Salmon spiral down as allies challenge barging

  • fish drawing

    Diane Sylvain
  Only an estimated 1,500 wild Snake River spring and summer chinook salmon returned to Idaho to spawn this summer, the lowest count on record. That compares to a 10-year average of 10,000 returning adults. "We're going rapidly down the track to zip," says Dexter Pittman of the Idaho Fish and Game Department. Meanwhile, the U.S. Army Corps of Engineers reported that some 90,000 chinook, including threatened Snake River stocks, died in an accident July 16. While fish were being collected for barging around McNary Dam, on the Columbia River near Umatilla, Ore., a new, $15 million screening system malfunctioned and the fish got packed together and overheated. That led federal officials to temporarily suspend barging and begin spilling water and baby salmon over the dam's spillways.
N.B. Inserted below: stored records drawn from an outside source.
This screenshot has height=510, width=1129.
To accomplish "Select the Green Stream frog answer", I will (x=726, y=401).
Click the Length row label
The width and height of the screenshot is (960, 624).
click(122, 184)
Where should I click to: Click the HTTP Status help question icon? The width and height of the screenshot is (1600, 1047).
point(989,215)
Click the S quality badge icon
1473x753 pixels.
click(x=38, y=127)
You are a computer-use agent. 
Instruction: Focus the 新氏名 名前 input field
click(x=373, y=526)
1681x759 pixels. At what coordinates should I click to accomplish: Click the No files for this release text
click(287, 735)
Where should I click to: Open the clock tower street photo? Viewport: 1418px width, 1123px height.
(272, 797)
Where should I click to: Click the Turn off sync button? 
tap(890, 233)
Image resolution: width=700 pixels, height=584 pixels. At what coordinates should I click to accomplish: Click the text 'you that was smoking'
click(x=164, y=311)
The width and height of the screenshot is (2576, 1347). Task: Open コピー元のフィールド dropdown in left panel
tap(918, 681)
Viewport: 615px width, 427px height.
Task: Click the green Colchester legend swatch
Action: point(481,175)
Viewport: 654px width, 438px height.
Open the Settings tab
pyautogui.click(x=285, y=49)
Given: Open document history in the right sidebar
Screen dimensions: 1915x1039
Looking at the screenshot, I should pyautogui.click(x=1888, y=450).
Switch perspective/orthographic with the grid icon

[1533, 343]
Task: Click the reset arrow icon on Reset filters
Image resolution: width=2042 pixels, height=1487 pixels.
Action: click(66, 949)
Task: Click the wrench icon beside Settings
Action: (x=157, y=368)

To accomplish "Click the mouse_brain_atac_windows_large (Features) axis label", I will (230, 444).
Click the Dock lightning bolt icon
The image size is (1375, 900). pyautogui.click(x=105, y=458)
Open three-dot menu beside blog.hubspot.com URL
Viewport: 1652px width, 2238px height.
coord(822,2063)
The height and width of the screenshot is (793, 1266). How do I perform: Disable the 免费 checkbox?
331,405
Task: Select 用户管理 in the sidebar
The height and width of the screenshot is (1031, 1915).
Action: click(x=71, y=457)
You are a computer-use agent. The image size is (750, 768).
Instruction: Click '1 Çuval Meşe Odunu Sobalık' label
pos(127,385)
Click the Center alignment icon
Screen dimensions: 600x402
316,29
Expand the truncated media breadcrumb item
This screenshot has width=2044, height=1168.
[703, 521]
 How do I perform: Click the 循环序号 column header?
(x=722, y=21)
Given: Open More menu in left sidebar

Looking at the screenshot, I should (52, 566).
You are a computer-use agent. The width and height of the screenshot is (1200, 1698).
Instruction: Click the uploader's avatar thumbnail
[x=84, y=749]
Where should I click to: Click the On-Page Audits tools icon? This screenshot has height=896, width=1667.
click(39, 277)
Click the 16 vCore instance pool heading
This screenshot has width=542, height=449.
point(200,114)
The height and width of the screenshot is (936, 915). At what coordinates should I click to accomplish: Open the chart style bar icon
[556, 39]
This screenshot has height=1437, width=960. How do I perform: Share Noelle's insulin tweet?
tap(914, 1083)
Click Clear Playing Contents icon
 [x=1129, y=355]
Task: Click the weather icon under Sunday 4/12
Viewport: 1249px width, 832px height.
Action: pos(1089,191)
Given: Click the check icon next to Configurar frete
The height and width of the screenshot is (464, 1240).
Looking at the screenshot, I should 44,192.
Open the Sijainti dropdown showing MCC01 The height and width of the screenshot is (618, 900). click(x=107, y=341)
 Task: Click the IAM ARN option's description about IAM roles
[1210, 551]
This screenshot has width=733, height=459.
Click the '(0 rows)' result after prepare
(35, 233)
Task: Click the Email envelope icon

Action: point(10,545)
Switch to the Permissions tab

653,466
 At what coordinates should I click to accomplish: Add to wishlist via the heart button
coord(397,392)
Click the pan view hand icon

Meanwhile, hoping to pry federal agencies away from reliance on barging to save endangered Snake River salmon, eight groups sued the federal government Aug. 4. Filed by the Sierra Club Legal Defense Fund on behalf of environmental and fishing groups, the lawsuit says the government's plan for operating eight federal dams on the Columbia and Snake rivers violates the Endangered Species Act. The 1994-1998 plan relies heavily on barging young salmon around fish-killing hydroelectric dams, a practice critics say has done little to slow the decline of salmon populations. In March, federal Judge Malcolm Marsh ruled that the National Marine Fisheries Service failed to look at alternatives to barging (HCN, 4/18/94). But when Judge Marsh ordered the agency to revise its plan, he didn't specify that barging violated the law, says Adam Berger, an attorney with the Sierra Club Legal Defense Fund. Now the group wants Marsh to address that question. "The 1995 juvenile migration is likely to be the last halfway decent run," says Berger. "It's critical that we change conditions in the river now." Environmentalists hope Marsh will force federal agencies to spill more water over dams to help the salmon migrate.